Sometimes it’s text that is understood to do the persuasion — so that would point to intelligibility of text, syllabic text setting, very simple music. Music in this case functions as a bearer of text, or possibly a mnemonic aid. Often complex music is thought of as sinful, seductive, too sensual. The act of participatory singing in a group may be very important here; it’s not about the music itself, but about the synchrony that music enables or even enforces; a group of people singing “with one voice” become a community. Also the act of repeating the text to music (singing it, rather than just listening to it) has persuasive force. Other interesting issues here — are people singing from memory, or from a printed text or text with music notation? How does that change things?
Sometimes it’s more the music itself that would do the persuading. This could be instrumental music without text, or vocal music where the text is not very intelligible. Improvised polyphony music in church (usually over a chant) might not have very intelligible text (and I know about accounts of astonishment and wonder at improvised polyphony in Spain). One of my students once wrote a paper where she looked at Palestrina’s Song of Song settings (which are complex 5-voice imitative polyphony, where the text is not very intelligible) and connected it to writings by St. Teresa and John of the Cross who talk about not understanding things as a kind of mystical aspect of faith.
It may be that the reasons catholic composers paid lip service to intelligibility of text in the Council of Trent, but in fact did not do it, was that if they had, they would have given up the competitive advantage of Catholic music — it’s ability to move, astound, astonish, even if you don’t understand the text.
And then there’s the combination of text and music — which could work together in ways that surpass text or music alone. Here we get into Monteverdi’s “Seconda prattica” (which he pushes back to Rore’s madrigals of the 1550s), madrigalisms in general, motets like the one I played where the music expresses the text — and emphasizes certain phrases (like descendere and verbera tanta pati) so that you can’t miss the text. Spiritual chansons and madrigals would fit in here too. Byrd also has a beautiful phrase in the Gradualia about finding the right music for the text …

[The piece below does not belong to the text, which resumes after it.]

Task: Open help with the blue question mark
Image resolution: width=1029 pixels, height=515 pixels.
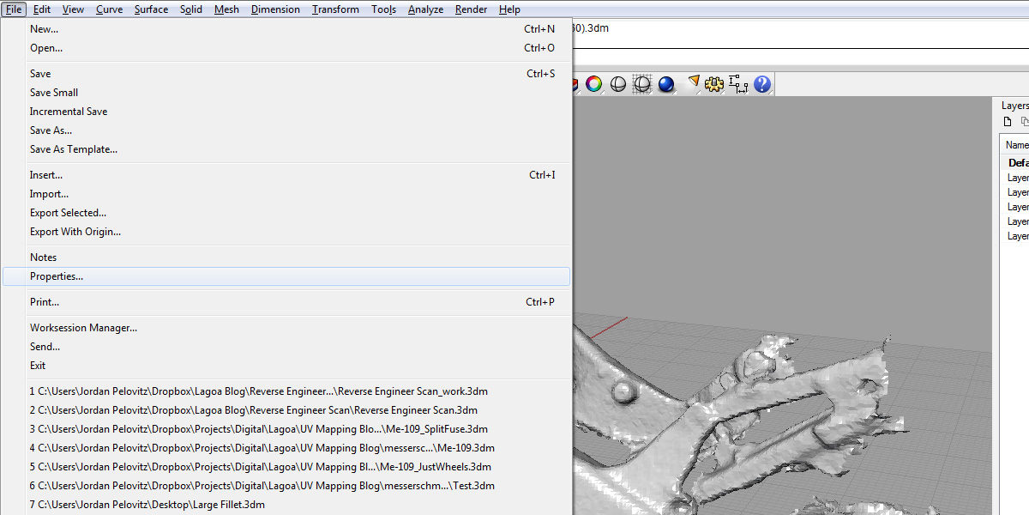Action: pos(761,84)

So I will try to pull together writings on text and music across the 16th c. in order to think about these issues.
Julie, I think this all looks really interesting. Psalm-singing in particular is an interesting phenomenon — below is a paragraph from a section about music in my Cognitive Ecologies book:
Diarmiard MacCulloch has described psalm-singing as the secret weapon of the Reformation” (MacCulloch 138). From the perspective of Distributed Cognition/ Extended Mind, the history of the psalm in Reformed worship is especially interesting, offering significant differences from other distributed practices such as the memorization of sermons, the Bible, and of catechisms. In the first place, it is arguable that unison congregational singing was the least top-down of all reforms; had the longest history, even in the face of profound dislike by many of the elite; and was probably one the most successful mode of achieving a familiar and widely disseminated attachment to Protestantism. Yet in England (unlike in Germany), much of this success cannot be attributed to the direct action of Church leaders. To be sure, psalm-singing was supported by the production of a very large number of editions of the psalms, just as Bible-reading and catechisms were supported by those books and treatises. However, the enthusiasm of congregations for uniform singing resulted in an evolution of the practice that developed its own set of practices and conventions, significantly drifted from the printed books designed to support it, and completely ignored attempts to inculcate basic music literacy (i.e. music notation). As one of the leading historians of church music argues: “Of all the factors in worship that are subject to any kind of control, music is the one that has had the greatest freedom and scope in the Church of England . . . a characteristic style of singing developed entirely spontaneously by oral transmission from generation to generation, without effective interference by church authorities or professional musicians” (Temperley 3-4).
Evelyn, sorry for the slight delay getting your comment up. I think I have fixed the problem.
Stephen
I haven’t looked at it yet, but I know there’s a recent collection of essays on _Psalms in the Early Modern World_, edited by Linda Austern, Kari McBride, and David Orvis. Might be a good title to add to our bibliography.